Skip to yearly menu bar Skip to main content


Poster

A Stealthy, Accessible, and Provably Resilient Watermark for Language Models

Yihan Wu · Zhengmian Hu · Junfeng Guo · Hongyang Zhang · Heng Huang


Abstract:

Watermarking techniques offer a promising way to identify artifact content via embedding covert information into the contents generated from language models. A challenge in the domain lies in preserving the distribution of original generated content after watermarking. Our research extends and improves upon existing watermarking framework, placing emphasis on the importance of a Distribution-Preserving (DiP) watermark.
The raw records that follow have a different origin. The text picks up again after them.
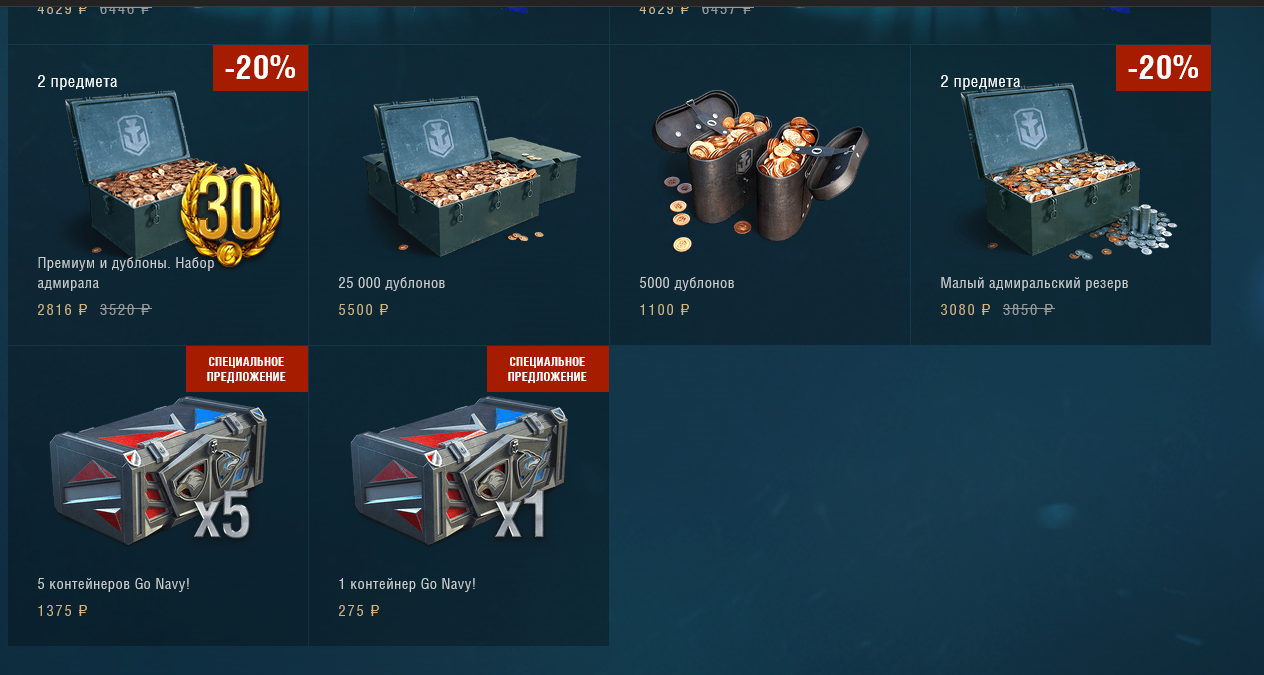
Task: Click the -20% badge on Малый адмиральский резерв
Action: click(x=1163, y=68)

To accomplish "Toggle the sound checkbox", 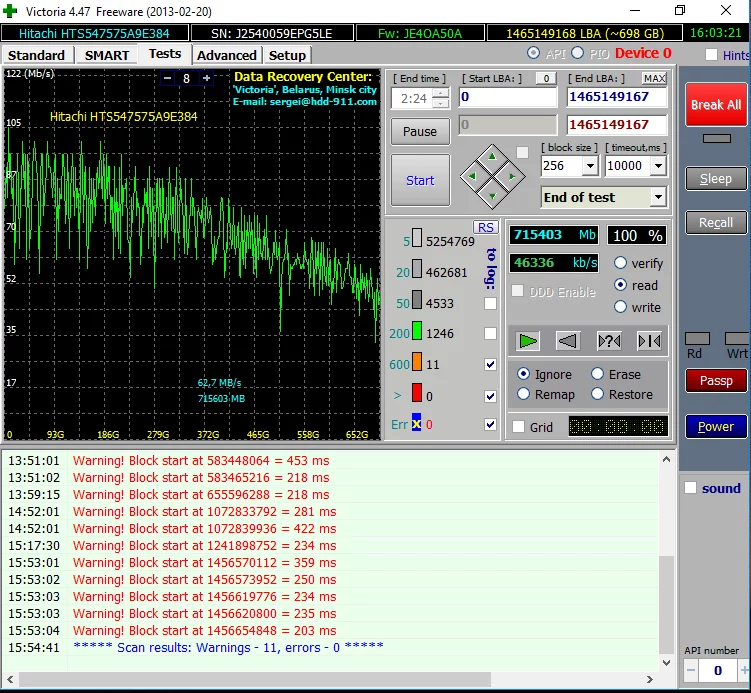I will (690, 488).
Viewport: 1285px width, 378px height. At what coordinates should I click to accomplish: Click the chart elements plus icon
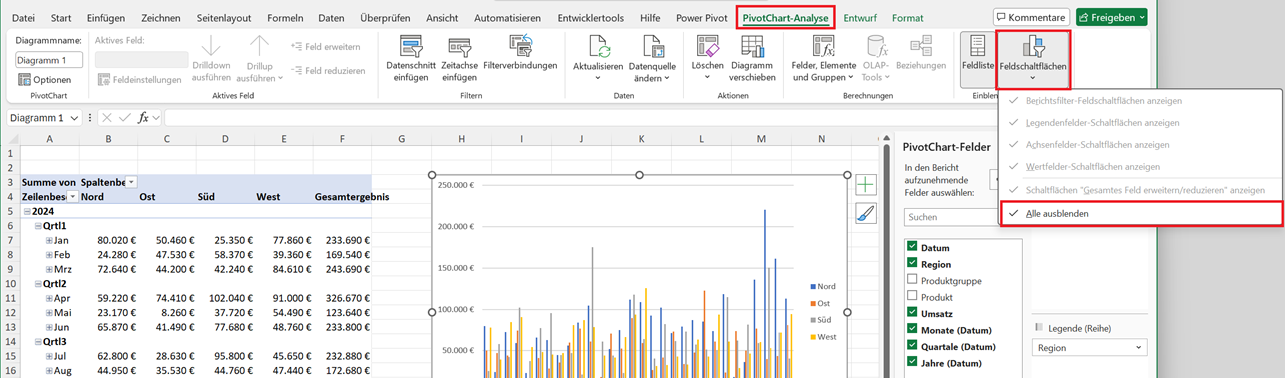pos(865,185)
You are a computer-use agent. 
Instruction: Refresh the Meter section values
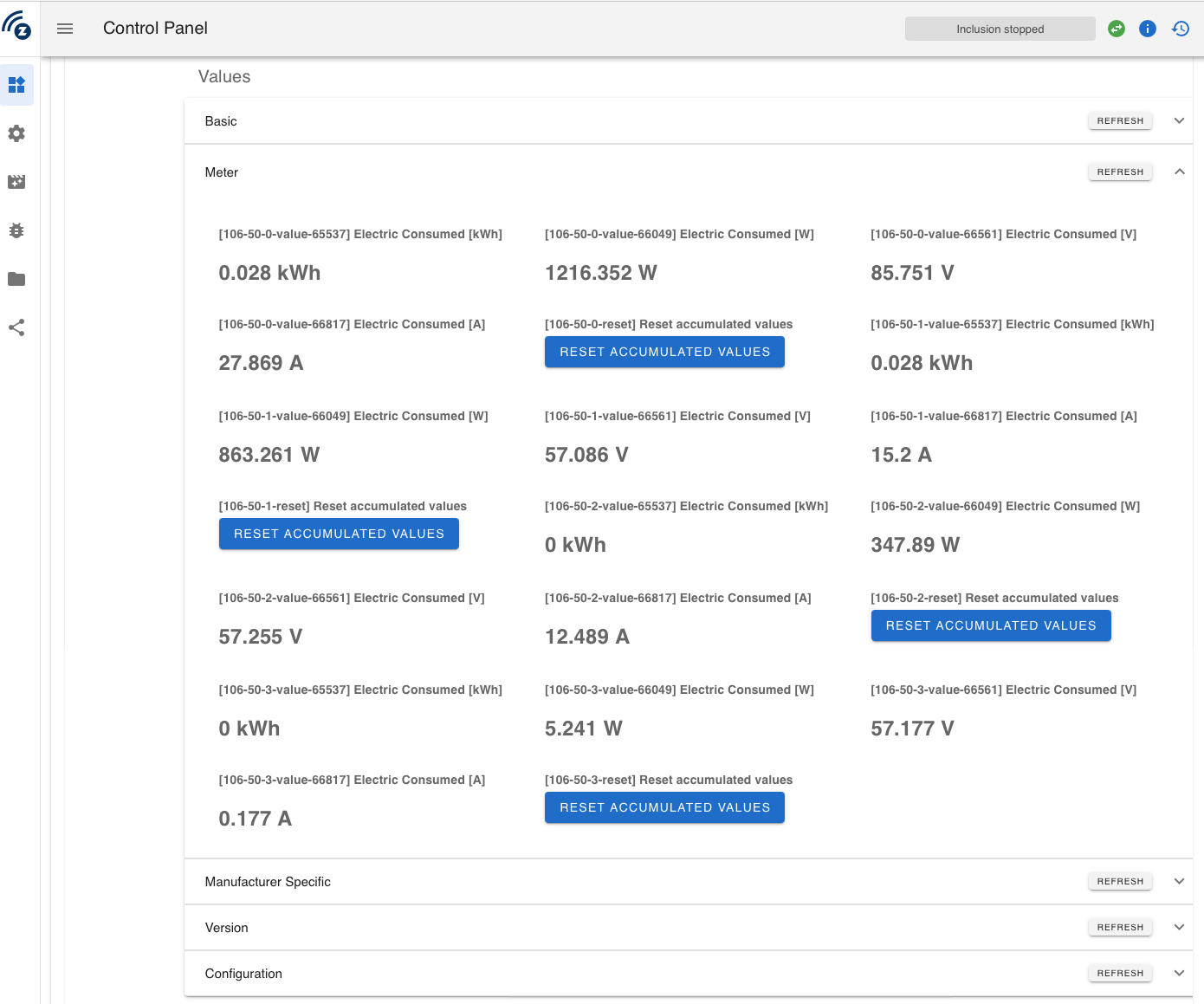(x=1119, y=172)
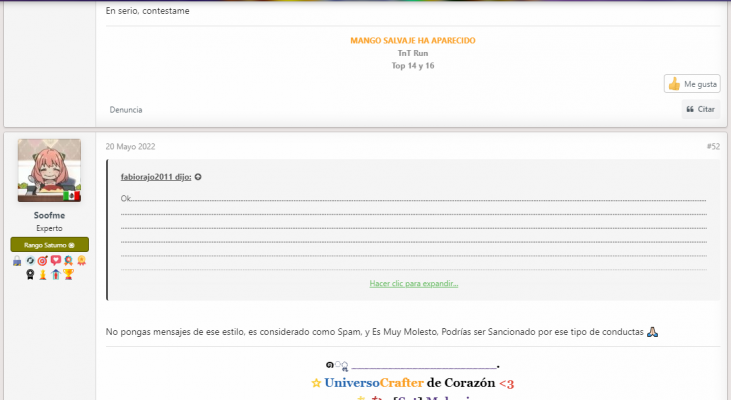The image size is (731, 400).
Task: Click the MANGO SALVAJE HA APARECIDO signature text
Action: [x=412, y=40]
Contrary to the current strategies, our proposed DiPmark provably preserves the original token distribution during watermarking (stealthy), is detectable without access to the language model API and prompts (accessible), and is provably robust to moderate changes of tokens (resilient). DiPmark operates by selecting a random set of tokens prior to the generation of a word, then modifying the token distribution through a distribution-preserving adjust function to enhance the probability of these selected tokens during the sampling process. Extensive empirical evaluation on various language models and tasks demonstrates our approach's stealthiness, accessibility, and resilience, making it a effective solution for watermarking tasks that demand impeccable quality preservation.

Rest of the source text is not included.